Exercise directions ▸
In the data below, the answer is the run of lines from the line containing "Task: Open the app.videodual.com watch link" through the line containing "Given: Retweet the Harry's Angel reply", both included; print it exactly and nothing else.

Records supplied ▸

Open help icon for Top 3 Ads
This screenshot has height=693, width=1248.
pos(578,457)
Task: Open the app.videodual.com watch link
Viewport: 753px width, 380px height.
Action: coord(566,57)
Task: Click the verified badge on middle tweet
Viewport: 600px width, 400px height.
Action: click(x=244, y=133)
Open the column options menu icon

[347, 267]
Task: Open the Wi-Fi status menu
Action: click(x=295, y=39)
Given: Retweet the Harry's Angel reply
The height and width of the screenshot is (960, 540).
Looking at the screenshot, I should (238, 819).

--

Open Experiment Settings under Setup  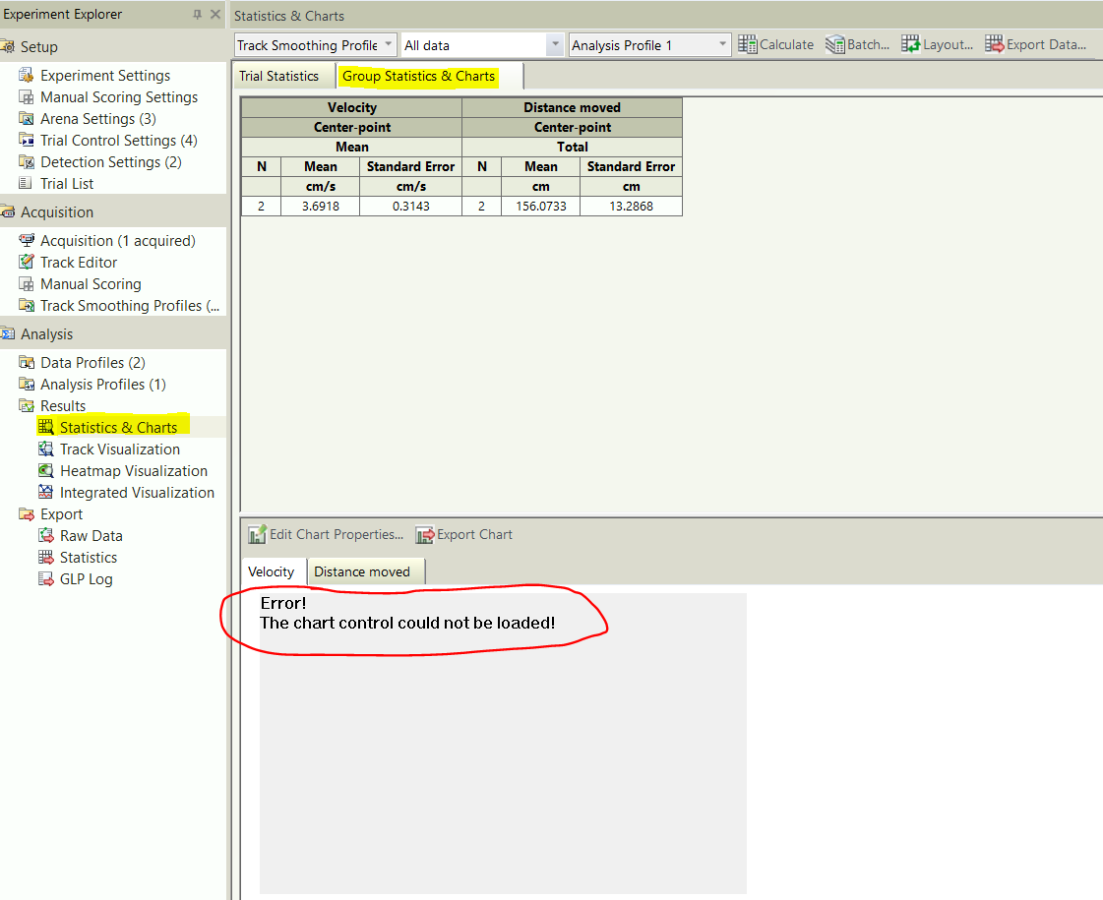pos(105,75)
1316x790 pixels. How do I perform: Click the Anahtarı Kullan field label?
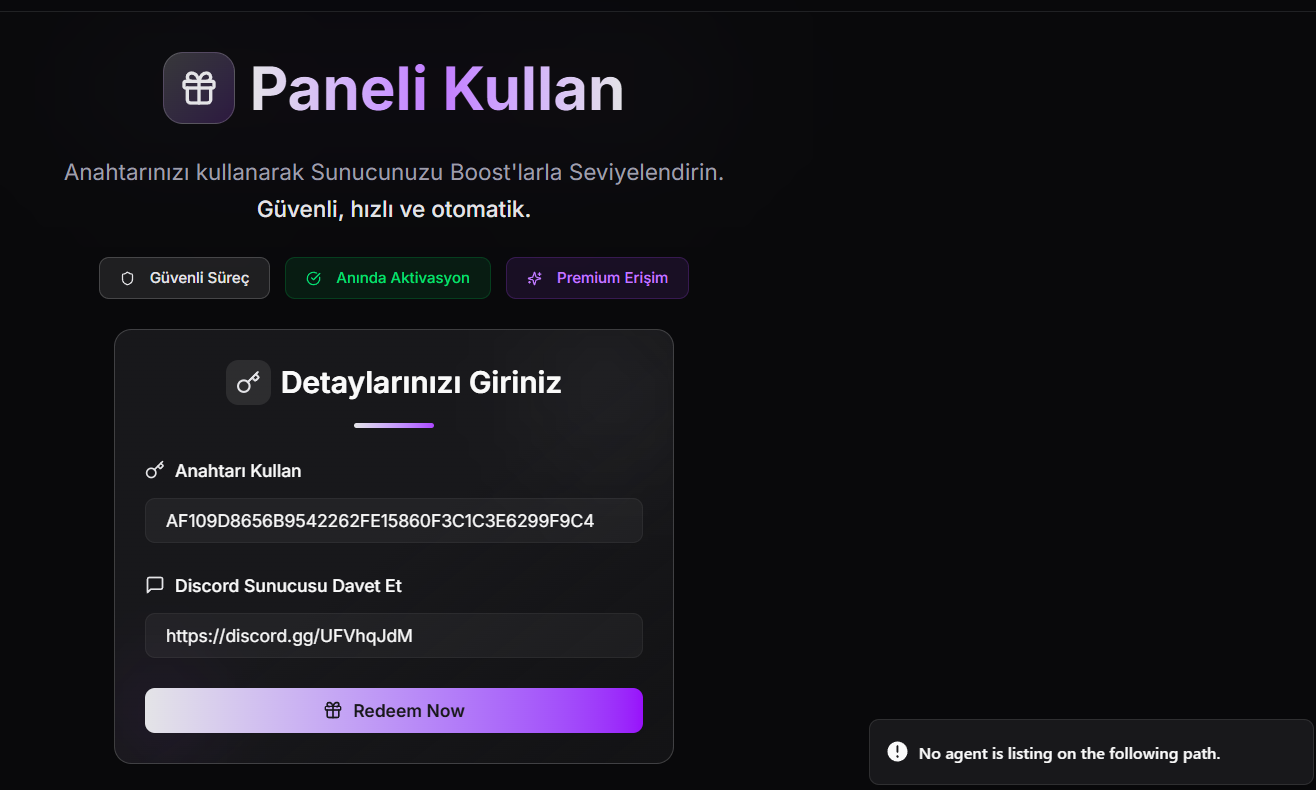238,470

Expected answer ▸
Task: Open the app.videodual.com watch link
Viewport: 753px width, 380px height.
Action: coord(566,57)
Task: Click the verified badge on middle tweet
Viewport: 600px width, 400px height.
Action: click(x=244, y=133)
Open the column options menu icon

[347, 267]
Task: Open the Wi-Fi status menu
Action: click(x=295, y=39)
Given: Retweet the Harry's Angel reply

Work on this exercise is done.